One questionable assumption used by phylogenetic models is that evolution is the same over all parts of the tree. “It’s ridiculous,” says Holland; “lineages have their own properties”. She gives the example of parasites, which use their hosts’ functions. This makes many of their genes redundant, reduces selection pressures, and enables them to survive more genetic mutations than other organisms.


Holland and PhD student Liat Shavit changed an existing phylogenetic simulation package so that the same DNA site could accept mutations on only some parts of the evolutionary tree, instead of over the whole tree. A large simulation, faking evolution over and over, found that “it was reasonably difficult to make phylogenetic methods break - it took major deviations before the methods produced inaccurate trees”.

Holland is also fascinated by hybridisation, which is common where species respond rapidly to new environments. Hybrids inherit genetic material from two parent species, making them hard to detect when studying single genes. “Every extra hybridisation doubles the number of evolutionary trees; it’s
a very challenging problem,” says Holland.



However, DNA technology now enables the study of many genes simultaneously. Another problem with current mathematical models is their assumption that any conflict in trees is due to hybridisation.


In reality, conflict between possible trees can be caused by estimation errors, missing data, and the random nature of inheritance in populations. Holland has used consensus networks and graph theory to represent these conflicts visually. “Trees are collections of vertices and edges. External vertices correspond to modern species with labels. Internal vertices represent common ancestors. A four-species tree will have two internal vertices and five edges connecting everything. Removing any edge breaks the tree into two parts with two different labels.”


“The most common method is majority rule; it’s quite restrictive and you end up throwing out a lot of information. Using consensus networks relaxes this rule, showing any edge that appears in more than, say, 33% of the trees. It shows more flexibly where sets of trees agree and disagree.” The 33% rule
leads to pictures of two-dimensional boxes; a threshold of 25% can be drawn as cubes.

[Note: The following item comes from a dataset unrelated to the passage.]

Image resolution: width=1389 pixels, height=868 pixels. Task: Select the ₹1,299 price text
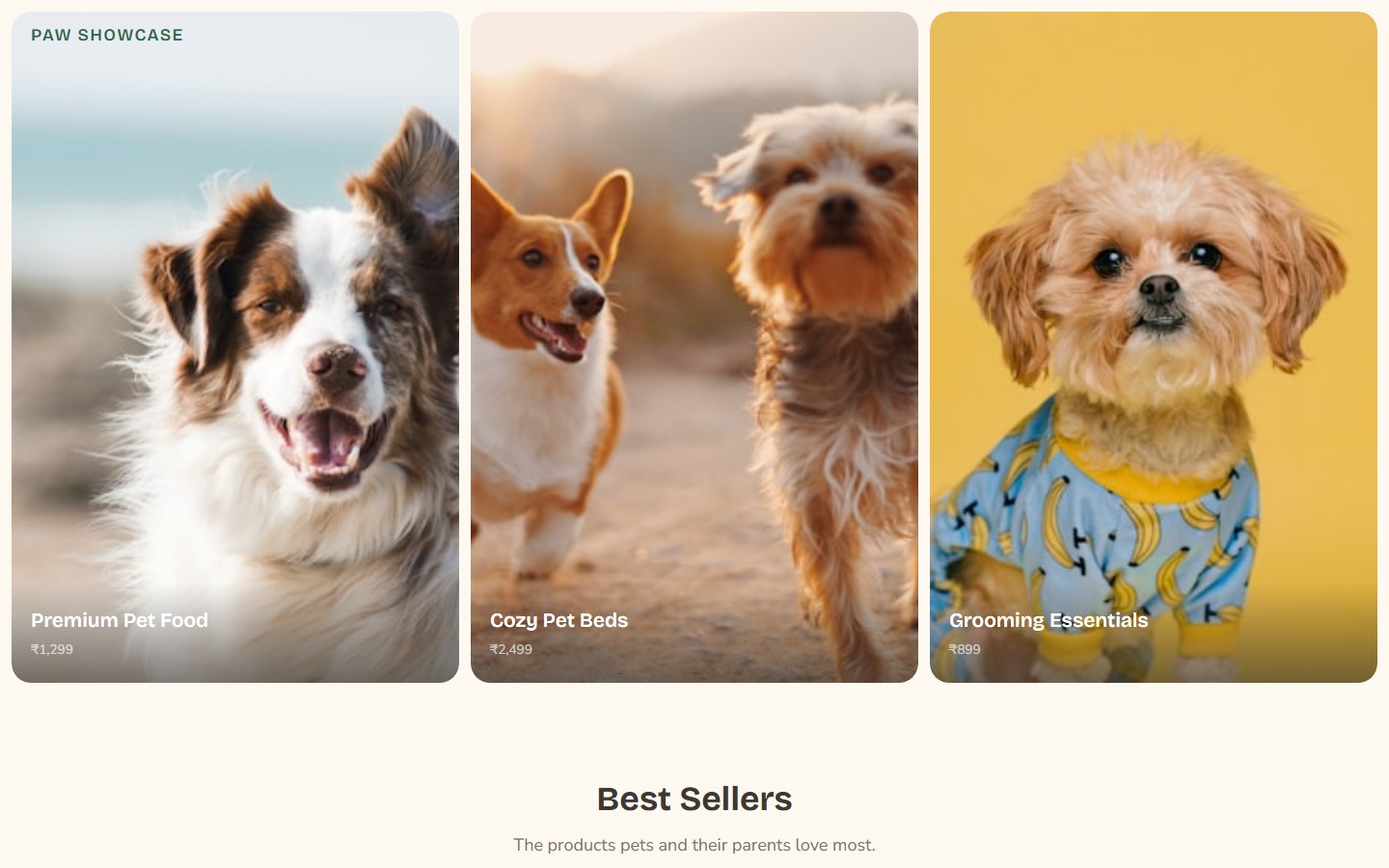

As a mathematician, Holland can make statements like “in animals, our concept of species may make sense, but in plants, it doesn’t. However, asking biologists what is a species is like throwing in a hand grenade; they disagree strenuously.” Along with Lara Shepherd she’s exploring trees for the
New Zealand five-finger genus, where she thinks hybridisation has been important, and developing statistical methods and software to show how important hybridisation has been in shaping New Zealand plant and animal life.